Statuant à nouveau sur ces chefs de jugement,
- condamner la société HD7 à payer à M. X les sommes suivantes:
*outre intérêts au taux légal a compter de la demande en justice (article 1231-7 du code civil)
- 22.340 euros de dommages-intérêts pour licenciement nul ou à tout le moins sans cause réelle et sérieuse ;
- 500 euros de dommages-intérêts pour défaut de notification annuelle écrite au salarié de son droit au DIF ;
- 658,33 euros d’août 2013 à janvier 2014 de rappels de salaires, outre 65 euros au titre des congés payés afférents ;
- 1.500 euros à titre de dommages et intérêts en réparation du préjudice subi du fait du retard (plus de 10 mois) dans la reprise du paiement du salaire après le second avis d’inaptitude.
Y ajoutant,
- ordonner la capitalisation des intérêts en vertu de l’article 1343-2 du code civil ;
- condamner la société HD7 à remettre au salarié des bulletins de salaires rectifiés au titre des primes dans les 15 jours de la notification du jugement et passé ce délai, sous astreinte de 150 euros par jour de retard ;
- se réserver le contentieux de la liquidation de l’astreinte ;
- condamner la société HD7 à payer à M. X une indemnité de 2.500 euros sur le fondement de l’article 700 du Code de procédure civile au titre de la procédure d’appel ;
- rejeter toute demande contraire de la société HD7 ;
- condamner la société HD7 aux dépens de l’instance.
L’ordonnance de clôture est intervenue le 10 mars 2020.
Les parties ayant refusé la procédure d’audience sans plaidoiries mise en place durant l’épidémie de Covid 19, l’affaire a été renvoyée à l’audience du 7 janvier 2022 sans révocation de l’ordonnance de clôture.
Conformément aux dispositions de l’article 455 du Code de procédure civile, la cour se réfère, pour un plus ample exposé des moyens et prétentions des parties, à leurs conclusions écrites précitées.
MOTIFS DE LA DÉCISION
À titre liminaire, la cour rappelle qu’elle n’est pas tenue de statuer sur les demandes de «constatations» ou de « dire » qui ne sont pas, hors les cas prévus par la loi, des prétentions dans la mesure où elles ne sont pas susceptibles d’emporter des conséquences juridiques ou qu’elles constituent en réalité des moyens.
Sur le licenciement :
Sur la demande de nullité du licenciement :
Selon l’article R 4624-31 du code du travail dans sa rédaction résultant de la modification issue du décret n° 2012-135 du 30 janvier 2012: 'Le médecin du travail ne peut constater l’inaptitude médicale du salarié à son poste de travail que s’il a réalisé :
1° Une étude de ce poste ;
2° Une étude des conditions de travail dans l’entreprise ;
3° Deux examens médicaux de l’intéressé espacés de deux semaines, accompagnés, le cas échéant, des examens complémentaires.
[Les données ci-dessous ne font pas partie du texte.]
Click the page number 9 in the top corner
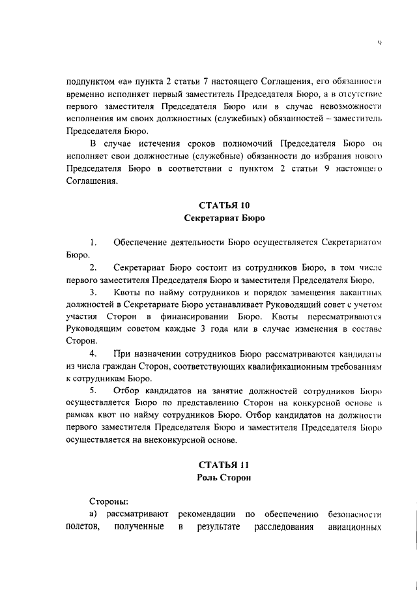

Lorsque le maintien du salarié à son poste de travail entraîne un danger immédiat pour sa santé ou sa sécurité ou celles des tiers ou lorsqu’un examen de préreprise a eu lieu dans un délai de trente jours au plus, l’avis d’inaptitude médicale peut être délivré en un seul examen'.
Ce texte n’impose pas que la constatation de l’inaptitude soit faite lors d’un examen médical de reprise consécutif à une suspension du contrat de travail, le médecin du travail pouvant la constater après tout examen médical qu’il pratique au cours de l’exécution du contrat de travail.
Le juge ne peut, sans méconnaître les articles L. 4624-1 et R. 4624-31 du code du travail, dans leur rédaction applicable au litige, refuser de donner effet à l’avis d’inaptitude émis par le médecin du travail à l’issue de deux examens médicaux espacés de deux semaines, alors qu’en l’absence de recours exercé devant l’inspecteur du travail contre les avis du médecin du travail, ceux-ci s’imposent à lui.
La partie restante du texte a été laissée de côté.